Most of our personal conversations revolved around all the times she’d been discriminated against that day because of her religion. It was all she focused on. It was to the point where she seemed to beg it to come her, as sure as if she’d had a tattoo on her forehead that said PLEASE HATE ME CUZ I’M DIFFERENT. I could park next to her car, with the pentagrams on my bumper sticker more prominent than on hers, and yet every time, she’d get the nastygram on her car, often from people who really did want to burn her at the stake. The last time, she got a threatening note that should have gone to the police and at the same time I had two Mormon missionaries approach me to ask why I believed what I did and to help them understand.

That made me wonder why we had such different experiences.

Choosing not to be a victim whenever possible:

Am I saying that racism, sexism, and other forms of prejudice don’t exist? Not at all. Heavens! I grew up in South Georgia , where people I knew were against pretty much everything. I’ve been discriminated against, yes. For all sorts of reasons, and some openly and some not. That’s the life we’ve created here. I’ve seen blatant examples of racism, sexism, and other forms of prejudice all over the country in my travels. I’ve seen people in physical danger because of their color, sex, and belief system. And I’ve seen the politically correct movement create monsters out of thin air.

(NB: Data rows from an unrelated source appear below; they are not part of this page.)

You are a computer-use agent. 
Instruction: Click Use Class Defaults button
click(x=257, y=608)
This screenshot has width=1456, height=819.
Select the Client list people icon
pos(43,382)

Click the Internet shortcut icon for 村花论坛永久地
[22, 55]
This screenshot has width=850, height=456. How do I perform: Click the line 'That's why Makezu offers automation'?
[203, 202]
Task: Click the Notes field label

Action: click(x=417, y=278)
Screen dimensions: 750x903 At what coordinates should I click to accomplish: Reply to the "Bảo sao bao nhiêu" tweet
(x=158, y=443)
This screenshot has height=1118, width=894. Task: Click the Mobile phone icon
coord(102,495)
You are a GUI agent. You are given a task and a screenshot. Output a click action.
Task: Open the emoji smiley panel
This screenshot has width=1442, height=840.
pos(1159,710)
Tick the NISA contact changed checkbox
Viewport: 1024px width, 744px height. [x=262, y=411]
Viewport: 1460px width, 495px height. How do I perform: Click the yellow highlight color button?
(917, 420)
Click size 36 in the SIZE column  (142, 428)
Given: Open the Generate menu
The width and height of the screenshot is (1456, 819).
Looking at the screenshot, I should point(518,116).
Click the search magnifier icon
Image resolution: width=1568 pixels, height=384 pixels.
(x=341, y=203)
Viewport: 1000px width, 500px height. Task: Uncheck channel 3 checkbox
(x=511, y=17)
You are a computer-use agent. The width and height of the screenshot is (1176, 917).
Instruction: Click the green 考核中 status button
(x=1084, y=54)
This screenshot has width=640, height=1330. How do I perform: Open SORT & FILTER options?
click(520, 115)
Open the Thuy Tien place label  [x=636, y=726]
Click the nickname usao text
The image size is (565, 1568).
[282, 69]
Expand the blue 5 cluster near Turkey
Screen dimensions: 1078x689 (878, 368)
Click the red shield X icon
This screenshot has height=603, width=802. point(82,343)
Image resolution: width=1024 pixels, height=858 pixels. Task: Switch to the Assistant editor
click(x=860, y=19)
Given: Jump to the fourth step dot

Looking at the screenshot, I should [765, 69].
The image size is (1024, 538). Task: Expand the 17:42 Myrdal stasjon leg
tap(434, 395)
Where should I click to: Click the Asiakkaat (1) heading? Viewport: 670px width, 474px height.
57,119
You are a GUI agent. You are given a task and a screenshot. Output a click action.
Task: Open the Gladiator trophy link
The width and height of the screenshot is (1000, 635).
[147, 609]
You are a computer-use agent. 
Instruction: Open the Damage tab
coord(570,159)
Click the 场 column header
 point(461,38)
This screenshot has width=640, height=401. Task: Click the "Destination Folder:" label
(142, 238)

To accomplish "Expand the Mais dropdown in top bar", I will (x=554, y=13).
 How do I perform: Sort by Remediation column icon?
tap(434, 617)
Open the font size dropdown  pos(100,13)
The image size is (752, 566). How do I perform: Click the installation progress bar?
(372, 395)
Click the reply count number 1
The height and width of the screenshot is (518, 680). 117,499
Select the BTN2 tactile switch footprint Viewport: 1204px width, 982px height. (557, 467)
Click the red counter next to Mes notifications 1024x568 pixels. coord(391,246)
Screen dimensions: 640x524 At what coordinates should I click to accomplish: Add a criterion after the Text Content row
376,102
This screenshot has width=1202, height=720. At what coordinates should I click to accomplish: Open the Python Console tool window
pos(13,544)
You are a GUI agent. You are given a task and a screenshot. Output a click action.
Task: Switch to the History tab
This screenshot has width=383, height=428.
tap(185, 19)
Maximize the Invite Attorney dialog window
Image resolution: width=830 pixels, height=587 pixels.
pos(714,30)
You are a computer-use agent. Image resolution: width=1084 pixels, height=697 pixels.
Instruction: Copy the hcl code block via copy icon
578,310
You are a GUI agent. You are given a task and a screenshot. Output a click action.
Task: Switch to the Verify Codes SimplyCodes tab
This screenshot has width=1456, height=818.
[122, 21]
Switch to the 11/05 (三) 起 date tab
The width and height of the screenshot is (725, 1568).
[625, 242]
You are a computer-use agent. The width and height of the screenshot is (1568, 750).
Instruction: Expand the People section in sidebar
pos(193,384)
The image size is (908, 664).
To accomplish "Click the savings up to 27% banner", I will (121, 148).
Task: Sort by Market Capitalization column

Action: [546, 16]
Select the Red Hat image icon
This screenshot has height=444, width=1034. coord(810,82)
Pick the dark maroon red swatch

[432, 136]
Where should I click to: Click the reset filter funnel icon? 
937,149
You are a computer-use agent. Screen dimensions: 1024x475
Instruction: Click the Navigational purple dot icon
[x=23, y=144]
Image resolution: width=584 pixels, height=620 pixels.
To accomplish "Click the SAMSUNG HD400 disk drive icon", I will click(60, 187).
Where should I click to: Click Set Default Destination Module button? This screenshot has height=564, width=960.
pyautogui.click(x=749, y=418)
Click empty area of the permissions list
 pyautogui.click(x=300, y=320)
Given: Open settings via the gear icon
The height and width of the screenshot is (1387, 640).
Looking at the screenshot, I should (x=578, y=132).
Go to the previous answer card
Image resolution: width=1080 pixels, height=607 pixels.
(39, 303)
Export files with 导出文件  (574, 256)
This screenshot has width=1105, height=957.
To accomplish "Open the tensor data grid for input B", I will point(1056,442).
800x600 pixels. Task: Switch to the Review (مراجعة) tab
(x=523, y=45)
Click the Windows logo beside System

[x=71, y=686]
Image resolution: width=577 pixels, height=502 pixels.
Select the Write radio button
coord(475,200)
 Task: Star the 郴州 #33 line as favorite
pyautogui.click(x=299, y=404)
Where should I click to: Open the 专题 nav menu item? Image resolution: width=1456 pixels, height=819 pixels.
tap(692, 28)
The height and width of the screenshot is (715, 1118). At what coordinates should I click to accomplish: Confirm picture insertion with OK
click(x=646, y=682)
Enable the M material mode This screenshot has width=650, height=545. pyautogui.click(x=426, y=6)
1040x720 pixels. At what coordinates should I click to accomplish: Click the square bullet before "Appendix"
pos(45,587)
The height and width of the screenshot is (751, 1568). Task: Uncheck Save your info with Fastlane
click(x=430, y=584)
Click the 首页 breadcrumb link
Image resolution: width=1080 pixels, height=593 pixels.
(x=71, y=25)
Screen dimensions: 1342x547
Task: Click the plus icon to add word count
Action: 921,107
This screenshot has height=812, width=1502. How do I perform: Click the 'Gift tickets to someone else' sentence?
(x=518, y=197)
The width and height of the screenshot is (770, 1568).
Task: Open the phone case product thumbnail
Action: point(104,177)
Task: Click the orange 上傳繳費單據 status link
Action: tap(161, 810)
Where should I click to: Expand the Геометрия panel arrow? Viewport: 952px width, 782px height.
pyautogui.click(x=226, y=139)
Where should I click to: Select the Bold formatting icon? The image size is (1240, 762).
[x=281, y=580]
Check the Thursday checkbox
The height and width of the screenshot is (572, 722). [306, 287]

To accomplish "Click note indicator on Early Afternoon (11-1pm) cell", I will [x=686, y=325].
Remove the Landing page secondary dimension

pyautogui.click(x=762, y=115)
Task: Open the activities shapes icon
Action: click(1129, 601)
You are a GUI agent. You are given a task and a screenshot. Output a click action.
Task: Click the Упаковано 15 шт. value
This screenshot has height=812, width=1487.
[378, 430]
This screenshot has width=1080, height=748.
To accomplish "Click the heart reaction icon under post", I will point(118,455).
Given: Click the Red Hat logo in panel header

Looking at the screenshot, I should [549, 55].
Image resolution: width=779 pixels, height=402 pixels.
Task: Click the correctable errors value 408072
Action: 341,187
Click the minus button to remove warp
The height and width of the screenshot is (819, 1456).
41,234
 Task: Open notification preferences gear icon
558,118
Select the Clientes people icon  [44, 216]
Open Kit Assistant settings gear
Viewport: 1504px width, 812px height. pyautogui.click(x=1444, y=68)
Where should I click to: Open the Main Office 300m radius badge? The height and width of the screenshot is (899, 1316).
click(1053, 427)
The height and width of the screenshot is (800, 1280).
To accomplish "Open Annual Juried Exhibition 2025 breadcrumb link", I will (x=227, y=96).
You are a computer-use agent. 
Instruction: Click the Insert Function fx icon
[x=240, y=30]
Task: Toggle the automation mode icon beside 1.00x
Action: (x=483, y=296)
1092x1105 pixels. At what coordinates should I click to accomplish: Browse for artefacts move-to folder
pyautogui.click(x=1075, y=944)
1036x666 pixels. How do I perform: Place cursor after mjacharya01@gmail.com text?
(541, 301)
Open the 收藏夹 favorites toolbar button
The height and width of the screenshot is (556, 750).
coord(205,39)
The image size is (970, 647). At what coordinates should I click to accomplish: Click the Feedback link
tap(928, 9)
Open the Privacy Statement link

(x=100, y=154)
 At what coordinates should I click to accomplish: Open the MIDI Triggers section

But if we’re looking for examples of prejudice—especially examples of prejudice against some aspect of ourselves—then we’ll find them. Everything in our lives will be seen in that context. If we focus on division by race, sex, religion, etc, then the problem seems to magnify rather than fading away or being transformed into something new. We’re focusing on how we’re different, not how we’re alike.

Yes, I’m an idealist.  I like me that way.

I choose not to live my life as a victim of others’ prejudice, for as much as it is possible. This is a choice I’ve made for myself regarding my religion. Yes, there are still people who don’t understand my religious beliefs and disrespect me for them. But it’s simply not true of everyone. I’ve made a conscious effort NOT to expect prejudice and instead to give off that vibe that I’m open, honest, and happy to educate you on how my religion contributes to who I am. Does it work all the time? No. There will always be people who truly are prejudiced and there’s nothing you can say to change their minds and no matter how many laws you might pass, they’ll still discreetly hate you. But for all the people who aren’t prejudiced but simply don’t know or understand, it’s a wonderful opportunity to enlighten them, so that they know someone of my religion who’s a pretty good person, so it can’t be all bad, can it?

I want people who know me to question prejudices against people like me…BECAUSE they know me.

I want to seek and find a better place of understanding, of being open-minded and accepting of others as they are–and they of me, as I am. And for me, that begins with expecting others not to be as close-minded today as they were yesterday.